И я выбираю путь очень доступного мастера. Да, я хочу денег. Мне нравятся деньги. Когда они у меня есть, у меня начинается деньготерапия под лозунгом «деньги тратить можно». Но я не вижу никакого смысла брать оплату за никакие свои «мастерские» услуги. Вы понимаете? Я не нуждаюсь. Вы не должны мне платить. Но Вы можете мне дарить деньги. И я пойду их тратить за Ваше здоровье!

Это и есть идея свободной оплаты. Вернее, это вообще не идея «оплаты». Никто ни за что не платит! Я люблю – дарить. Я не вижу никакого повода, чтобы Вы меня – покупали. Однако, если Вы мне хотите тоже дарить, дарите мне деньги, именно деньги я потрачу с максимумом комфорта, и извлеку максимум удовольствия.

Когда-нибудь как творческая личность я раскручусь до того, чтобы получать гонорары, премии и так далее. Я буду всё это брать, это ни что иное как выраженье респекта моему труду артиста или художника. Но я не вижу смысла быть дорогим «мастером», потому что мастерство само по себе вообще ничего не стоит. Это всего лишь вкладывание себя полностью в любимый процесс, и, по большому счёту, это – бесконечная оплата собственных счетов перед миром и Богом.

Но, по сути, я говорю даже не об этом. Я говорю о том осознании, что я ни в чём не нуждаюсь. Бывает так, что на острую потребность сразу же находится некий ответ, практически немедленно. Если ты действительно чего-то хочешь, то вот… что-то уже прямо здесь! Может, это не совсем то, чего ты ожидал, но это – непосредственный ответ на твою потребность. Когда ответ не приходит, значит, ты так хотел.

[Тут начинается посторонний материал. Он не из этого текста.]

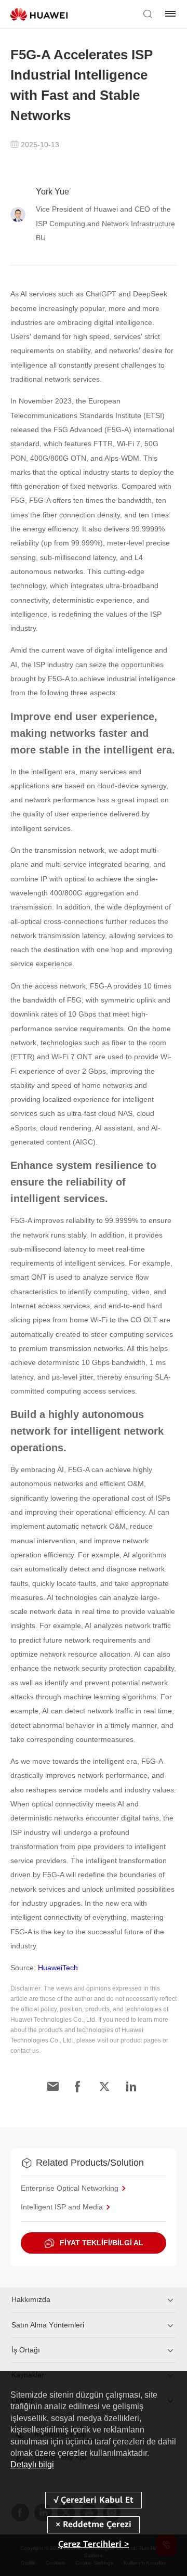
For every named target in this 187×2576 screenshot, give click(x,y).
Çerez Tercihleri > (93, 2544)
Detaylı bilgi (32, 2464)
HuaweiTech (58, 1967)
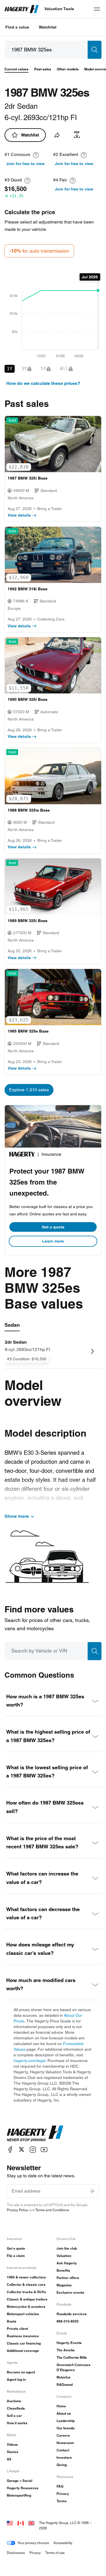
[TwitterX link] (21, 2149)
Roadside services (72, 2314)
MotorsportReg (19, 2495)
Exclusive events (70, 2292)
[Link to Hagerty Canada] (21, 2523)
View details (19, 515)
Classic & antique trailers (27, 2299)
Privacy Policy (17, 2210)
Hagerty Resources (22, 2488)
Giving (62, 2465)
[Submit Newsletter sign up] (92, 2191)
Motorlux (64, 2377)
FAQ (60, 2486)
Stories (12, 2452)
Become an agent (21, 2372)
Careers (63, 2435)
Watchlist (48, 27)
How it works (17, 2423)
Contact (63, 2450)
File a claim (16, 2256)
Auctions (14, 2401)
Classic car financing (24, 2343)
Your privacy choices (33, 2543)
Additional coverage (23, 2350)
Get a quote (53, 1227)
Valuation (64, 2256)
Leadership (66, 2421)
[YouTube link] (44, 2149)
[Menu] (97, 9)
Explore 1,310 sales (29, 1089)
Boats (11, 2321)
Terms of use (55, 2553)
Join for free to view (25, 163)
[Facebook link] (10, 2149)
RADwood (65, 2384)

И вот, когда у меня исчезает страх за завтрашний день и я могу полностью положиться на «хлеб наш насущный даждь нам днесь»: о чём мне беспокоиться? Что бы ни принёс мне завтрашний день, это будет ничто иное как «хлеб насущный», горек он либо сладок.

И моё осознание в том, что на данный – практически на каждый данный момент – мне ничего не надо, ничего сверх. Я могу чего-то хотеть, могу о чём-то мечтать, однако, весь хлеб насущный у меня уже есть, и будет ещё!

У нас в семье последнее время «период тощих коров». Однако, он имеет огромный плюс. Мы так как-то замечательно минимализировались, подтянулись, у нас всё есть, есть даже избыток, и мало «лишнего». Это похоже на некий пост. Коровы похудели и стали активней, красивее и здоровее. У нас какие-то вещи стали «отсутствовать», и на их месте завелось множество тёплого, светлого и лёгкого – воздуха.

У К.К. «воины» старались минимализировать свой инвентарный список, чтобы не тратить ни грамма энергии на ненужное. Крайне минимализировать, вплоть до того, чтобы покупать столько штук спичек, сколько реально нужно в хозяйстве. Но, я Вам скажу, для меня Кастанеда – не единственный источник, есть чудесный североамериканский шаманизм, гавайский шаманизм, традиция Эстес, мало ли что ещё, у меня нет здесь желанья зацикливаться. И вот, я о минимализации говорил бы в терминах «факра». Факр – это намеренная бедность, некоторая аскеза. Через факр хорошо иногда проходить. И ты приходишь к тому, что вот, например, мировое господство – а на фига??? И ты можешь брать что угодно из изобилия, и давать что угодно, и купаться в мире, как в море, и жить постоянно среди своих и чужих даров, но, вот, всё, что тебе нужно «на самом деле»: это твой минималистский инвентарный список, и всё. А он у тебя есть практически в любом случае. Весь вопрос в том, чтобы чувствовать свою бедность не как вынужденную, а как «благородную». И не ждать подачки, а делать что-то своими руками. И не препятствовать тому, чтобы твоя бедность становилась бедностью состоятельной, качественной. А состоятельность берётся из состояния личности.

 

Я хочу немножко неожиданно под конец повернуть и сказать о чём-то совершенно другом.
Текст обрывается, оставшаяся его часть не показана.